Las tres naves supervivientes vieron tierra al fin y, lo que es más importante, dieron con el ansiado archipiélago, más tarde conocido como islas Filipinas, en honor a Felipe II. Un descanso relativo que les permitió intercambiar bienes con la población indígena, primero, pero que terminó salpicada por la sangre, las torturas, enfrentamientos y la muerte de Magallanes. La pérdida del cerebro de la expedición y la necesidad de abandonar la 'nao' Concepción por falta de hombres ensombrecieron, en parte, la posterior llegada a las Islas Molucas días después. Con todo, lo habían conseguido.
En el paraíso de las especias lograron abastecerse de grandes cantidades de clavo, nuez moscada, pimienta, «cargamentos tan valiosos como el oro en aquella época», como valora Cerezo. Pero las malas noticias llegaban de nuevo al puerto de Tadore. La Trinidad, donde viajaba Juan, sufrió una fuga irreparable que obligó a abandonar el buque. La expedición sólo disponía ya de la Victoria, capitaneada por Elcano. La vuelta a casa tampoco fue un camino de rosas. El secuestro de doce hombres en Cabo Verde da cuenta de los problemas que sufrieron durante todos los meses que navegaron sin tocar tierra. «El sábado 6 de septiembre de 1522, entramos en la bahía de Sanlúcar;no éramos que dieciocho, la mayor parte enfermos», recoge el diario de Pigafetta a su llegada a la localidad gaditana, y en cuyo Ayuntamiento se conserva un azulejo en honor a los tripulantes. Incluido Juan.

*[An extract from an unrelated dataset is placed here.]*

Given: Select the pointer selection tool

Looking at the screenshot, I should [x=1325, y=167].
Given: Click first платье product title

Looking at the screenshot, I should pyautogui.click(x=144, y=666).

Las pocas pistas que dejó se difuminan más, si cabe, una vez finalizada la aventura. Juan José González Toca, profesor del Colegio Bellavista-Julio Blanco, del propio Cueto, también lleva años tratando de seguirle la pista: «Su matrimonio, su defunción... Nada». Figura, eso sí, el dinero que cobró tras superar la odisea. Juan, que partió como grumete pero volvió como marinero, recibió 26.328 maravedíes por servir al encargo del entonces joven Carlos I, tal y como inmortaliza el Archivo de Indias. ¿Pero qué le llevó a lanzarse a semejante odisea? Las hipótesis son sólo «conjeturas imposibles de probar», desde la presunta situación en busca y captura de su padre, Gonzalo Debo, hasta la Ruta de los Foramontanos, un itinerario popular de la reconquista para asentarse en las tierras de Castilla. Sea como fuere, el nombre de aquel chaval de Cueto siempre estará grabado en una de las hazañas más determinantes de la historia. El Ayuntamiento de Santander reivindicará su valor en un homenaje en su honor a su figura, aún sin fecha, aprovechando el V Centenario de la expedición que se celebra este año.